It is a burden for the apps themselves but it's not something they can't overcome. The real issue is end-users wanting some degree of privacy and not wanting to submit their real identity to who knows what's on the other end. For example, a gay dating app, or an app for people into BDSM or whatever the thing might be that they're into, or someone who is already in a relationship but wants to see what's out there - a significant percentage of those people will never submit their ID and won't use the app. Even if it’s just some vanilla dating app, how do you know the operators aren’t just in it to easily skim tons of IDs in some vast identity fraud scheme? I certainly wouldnt submit my ID to such services. It also doesn't solve the original issue, since teens will find a way to get around the ID check - use someone else's account, use photoshop to alter an ID, get a fake ID, etc etc.

> Condoms aren't 100% effective. Why should laws be 100% effective?

Yes, nothing is 100% effective. Yet proponents of these laws try to push things to 100% without stopping to check how we're doing so far. The article says 60 cases of child sex offenses since 2015. So 15 / year, about 1 a month, out of how many hundreds of millions/billions of people using these apps? Also, the article counts 16/17 year olds as children, despite them being above the age of consent in the UK and in many states in the US, so who knows how many of those 60 are actually under 16 and not just 16 or 17. Sounds like we have this issue 99% solved with current enforcement methods.

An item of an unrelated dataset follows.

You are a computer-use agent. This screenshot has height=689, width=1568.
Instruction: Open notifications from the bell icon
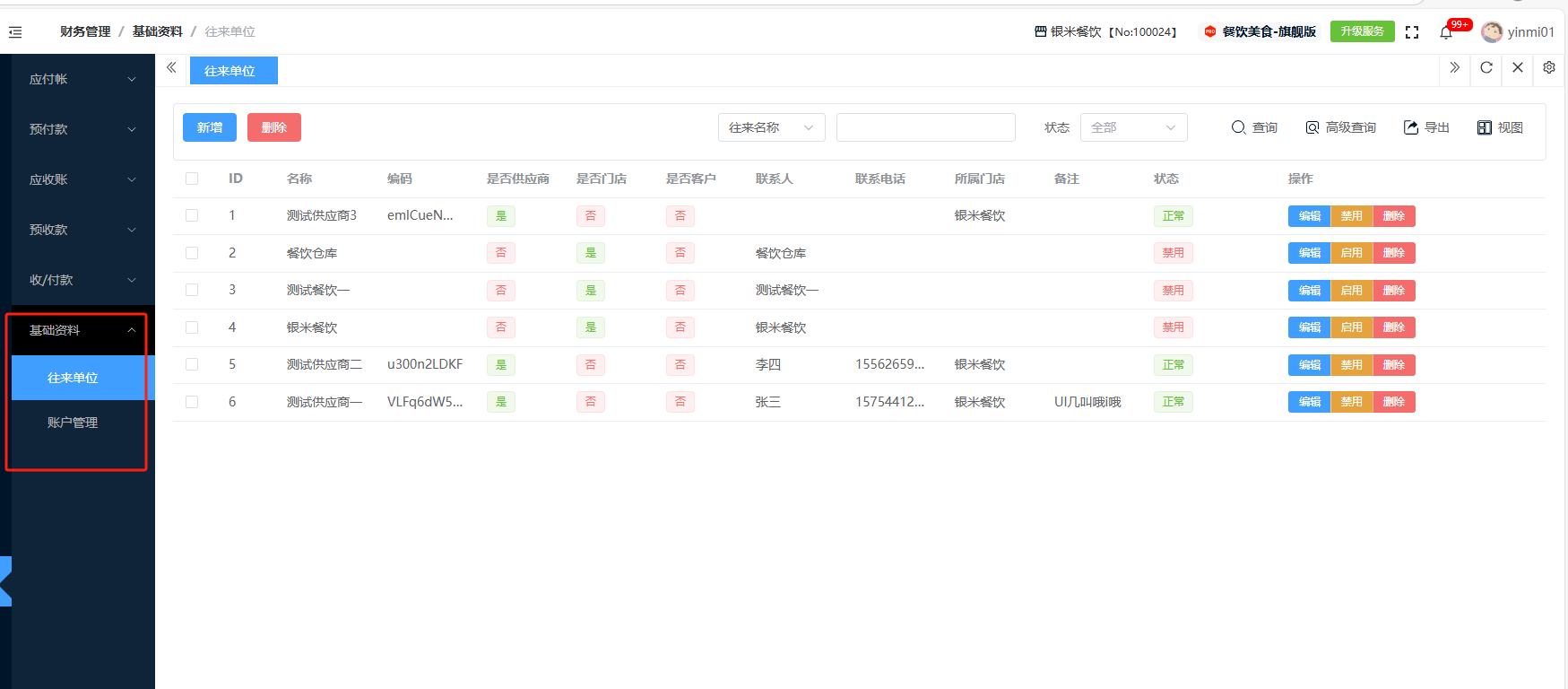pyautogui.click(x=1446, y=32)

Do we really need to institute onerous burdens on apps and end-users for the sake of that last 1%? We can eliminate automobile accident deaths by instituting a nationwide speed limit of 10 MPH on all roads at all times but we don't do that because of the obvious cost/benefit concerns.

If you're concerned about your child going on these apps, give them a feature phone until they're of age. That's what I'd do.

1 comments

You are speaking to the outrage crowd. Really hard to reason with them.

They reverse the burden of proof.

If they find an issue, they point it out and imply that there is a solution that people don't want to take.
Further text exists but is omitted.